In the battle against cancer, scientists face the daunting task of identifying effective drug targets amidst the vast complexity of tumor cells. These cells rely on thousands of proteins to function, but only a fraction of them can be specifically targeted by drugs to treat cancer safely and efficiently. However, a groundbreaking study led by Scripps Research and the Broad Institute of Harvard and MIT has introduced a novel method to pinpoint potential drug targets that can have a broad impact on various types of cancer.
Published in Nature Chemical Biology on October 2, 2023, the research article details an innovative gene editing approach that alters over 13,000 potential drug targets to identify precisely which edits affect cell growth. By integrating this data with chemical proteomic information, the study identifies hundreds of potential drug targets, including ones that have never been explored before. The senior author of the study, Benjamin Cravatt, Ph.D., describes this approach as a groundbreaking strategy for discovering new cancer treatments and provides critical preclinical information on the protein sites that are most likely to impact cancer cell growth.
In recent years, chemists and pharmaceutical companies have focused on a class of drugs that permanently bind to cysteines—a type of amino acid crucial in human proteins. Cysteines have unique reactive chemistry that makes them an ideal target for drug development. However, with hundreds of thousands of cysteines scattered throughout human proteins, identifying the ones that can be targeted with drugs has proven to be an immense challenge.
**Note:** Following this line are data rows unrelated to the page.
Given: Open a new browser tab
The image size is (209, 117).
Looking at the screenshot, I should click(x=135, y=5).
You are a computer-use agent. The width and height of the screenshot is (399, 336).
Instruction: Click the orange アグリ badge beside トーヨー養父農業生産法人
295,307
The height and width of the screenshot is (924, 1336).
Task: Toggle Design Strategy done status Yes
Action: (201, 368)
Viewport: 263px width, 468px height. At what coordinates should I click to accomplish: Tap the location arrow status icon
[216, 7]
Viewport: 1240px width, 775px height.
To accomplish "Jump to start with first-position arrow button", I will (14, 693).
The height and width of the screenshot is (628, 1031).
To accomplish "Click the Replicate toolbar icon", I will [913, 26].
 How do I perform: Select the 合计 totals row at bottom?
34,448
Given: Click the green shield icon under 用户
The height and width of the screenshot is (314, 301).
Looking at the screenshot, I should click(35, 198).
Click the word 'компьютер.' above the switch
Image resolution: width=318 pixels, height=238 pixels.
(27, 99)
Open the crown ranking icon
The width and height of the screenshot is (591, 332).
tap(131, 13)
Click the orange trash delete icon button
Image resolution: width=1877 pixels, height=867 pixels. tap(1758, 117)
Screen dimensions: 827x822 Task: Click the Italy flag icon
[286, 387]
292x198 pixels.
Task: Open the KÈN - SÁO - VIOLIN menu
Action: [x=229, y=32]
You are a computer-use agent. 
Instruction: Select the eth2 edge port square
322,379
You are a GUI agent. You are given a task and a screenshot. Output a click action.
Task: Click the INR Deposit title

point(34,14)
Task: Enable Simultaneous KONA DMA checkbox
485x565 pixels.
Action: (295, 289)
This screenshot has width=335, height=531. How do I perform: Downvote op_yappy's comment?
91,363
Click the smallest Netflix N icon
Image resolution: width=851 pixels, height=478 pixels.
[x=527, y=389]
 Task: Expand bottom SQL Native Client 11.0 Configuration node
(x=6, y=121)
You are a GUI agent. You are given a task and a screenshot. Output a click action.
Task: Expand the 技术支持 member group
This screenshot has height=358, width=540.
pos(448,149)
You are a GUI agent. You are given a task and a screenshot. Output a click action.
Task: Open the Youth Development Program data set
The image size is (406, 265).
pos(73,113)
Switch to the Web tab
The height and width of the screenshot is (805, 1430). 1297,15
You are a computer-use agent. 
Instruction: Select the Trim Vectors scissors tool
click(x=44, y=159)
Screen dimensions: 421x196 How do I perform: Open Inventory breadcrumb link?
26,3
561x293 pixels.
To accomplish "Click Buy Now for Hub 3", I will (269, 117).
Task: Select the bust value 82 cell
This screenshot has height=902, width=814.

Even among the few thousand proteins recognized as vital to cancer cell growth, there are still over 13,000 cysteines to consider. Therefore, narrowing down the list of cysteines that significantly impact cancer-relevant proteins requires a more precise approach.
Inspired by Stuart Schreiber’s work on using human genetic variation to guide drug discovery, postdoctoral research associate Haoxin Li collaborated with David Liu at Scripps Research and the Broad Institute to combine precise genome engineering techniques with cutting-edge chemical proteomic tools. Li used base editing—a method for precisely modifying DNA letters—to introduce targeted amino acid changes in cancer cells. By creating mutations that affected a variety of cysteines, the team aimed to gain insights into which cysteines played the most critical role in cancer cells.
The research team edited 13,800 locations on more than 1,750 genes previously associated with cancer cell survival. In each case, they targeted a cysteine on the corresponding protein. The team then examined how cancer cells with these mutations proliferated. They also integrated their findings with new data on the “druggability” of these cysteines. Among the discoveries, they identified approximately 160 druggable cysteines that, when edited, influenced cancer cell growth. This highlights the potential for drugs targeting these cysteines to be effective in cancer treatment.
One of the most impactful edits involved a change to the cancer-dependency protein TOE1. Although TOE1 was previously known for its role in trimming the ends of RNA molecules, it had not been considered as a potential cancer drug target. However, Li and Cravatt’s team demonstrated that small molecules could be employed to target this previously overlooked vulnerability of cancer cells. This finding opens up exciting possibilities for the development of new compounds that can impede TOE1 and restrict cancer cell growth.
While further research is necessary to determine if drugs targeting TOE1 could be beneficial to human patients, the initial results showcase the effectiveness of editing cysteines in predicting potential drug targets. The research team intends to explore other novel targets revealed by their experiments and envisions the development of next-generation chemical genetic approaches to study druggable cysteines in diseases beyond cancer.
The study, titled “Assigning functionality to cysteine by base editing of cancer dependency genes,” was co-authored by researchers from Scripps Research, the Broad Institute of Harvard and MIT, Vividion Therapeutics, and UC San Diego. Jarrett Remsberg, Sang Joon Won, Kristen DeMeester, Evert Njomen, Daisuke Ogasawara, and Bruno Melillo contributed from Scripps Research. Kevin Zhao, Tony Huang, Stuart Schreiber, and David Liu represented the Broad Institute. Bingwen Lu and Gabriel Simon joined from Vividion Therapeutics. Finally, Tiantai Ma and Jens Lykke-Andersen contributed from UC San Diego.
This innovative study presents a promising avenue for identifying new drug targets for cancer treatment. By utilizing precision gene editing and integrating chemical proteomic data, the researchers have unlocked potential drug targets that were previously overlooked. While there is much work ahead to develop effective treatments based on these findings, this groundbreaking approach provides hope for the future of cancer therapeutics.